Balat canlanıyor
Berrin Karakaş-Arzu Erdoğan'ın ‘‘Balat Barcelona'ya Bağlandı’’
yazısını (Tempo, 28-3 Eylül 2003) okudum.
Başarılı bir iş yapmışlar. Berrin Karakaş'ın semtlerle ilgili başarılı
çalışmalarını hep okuyorum.
Eski semtlerin canlanması, güzelliklerinin, özelliklerinin ortaya çıkarılması,
İstanbul gibi bir şehir için yapılması gereken önde gelen işlerdendir.

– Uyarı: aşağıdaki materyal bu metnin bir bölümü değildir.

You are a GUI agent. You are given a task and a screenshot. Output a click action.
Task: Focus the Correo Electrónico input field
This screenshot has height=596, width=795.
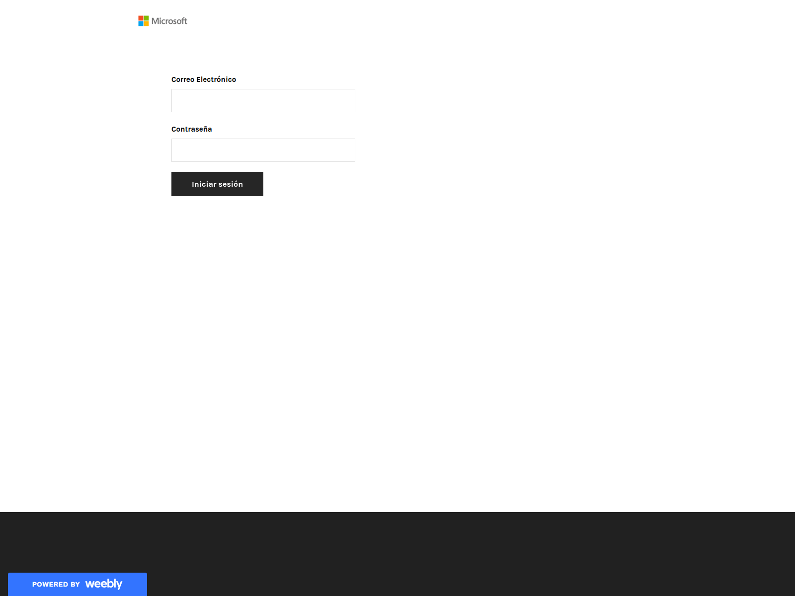[x=263, y=101]
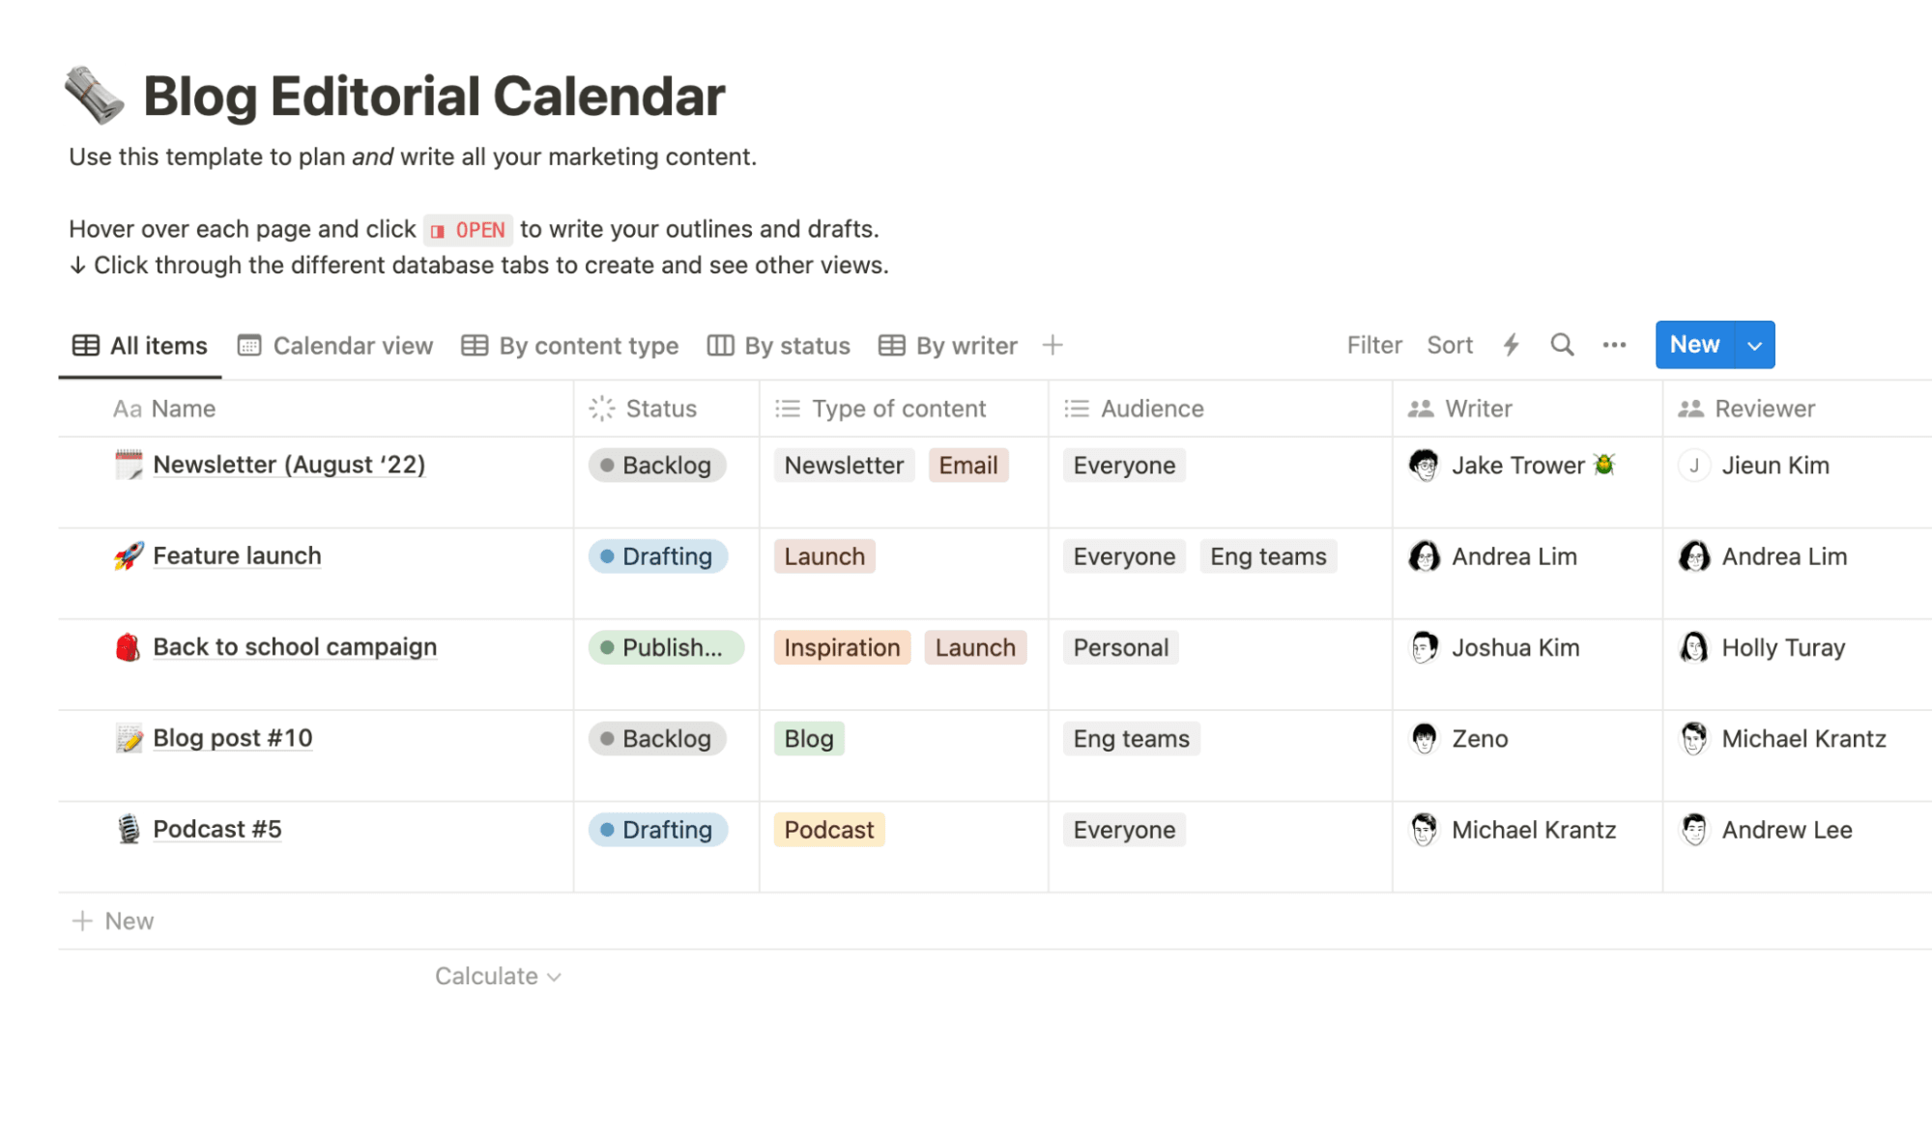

Dört yıldır Fener-Balat projesi için çalışan David Michelmore'un bir sözü
ne yazık ki çok doğru:
‘‘İstanbullu mirasın bilincinde değil.’’
Yaşadığımız semtin estetiği nedense bizi ilgilendirmiyor, evimize kapanınca,
dışardaki çirkinlikler, evimize gidip gelirken geçtiğimiz yol, üstündeki
evlerin durumu bizim dikkatimizi çekmiyor.
Son aylarda, üç dört kere bu semtleri gezdim. İhmalkárlığın boyutuna
tanıklık yaptım.
Esnafı sevecen, semtlerini seviyorlar.
Hiç kuşkusuz yalnız İstanbul değil, bütün Türkiye için bu anlayışın
gerçekleşmesini destekliyorum.
ÇEKÜL Başkanı Metin Sözen ile Oktay Ekinci'yi artık İstanbul'da bulmak
mümkün değil, sanırım onlarla özlem gidermek için herhangi bir şehrin
otobüs terminaline uğramak gerekiyor.
Çünkü artık belediyeler de bu bilinci benimsediler.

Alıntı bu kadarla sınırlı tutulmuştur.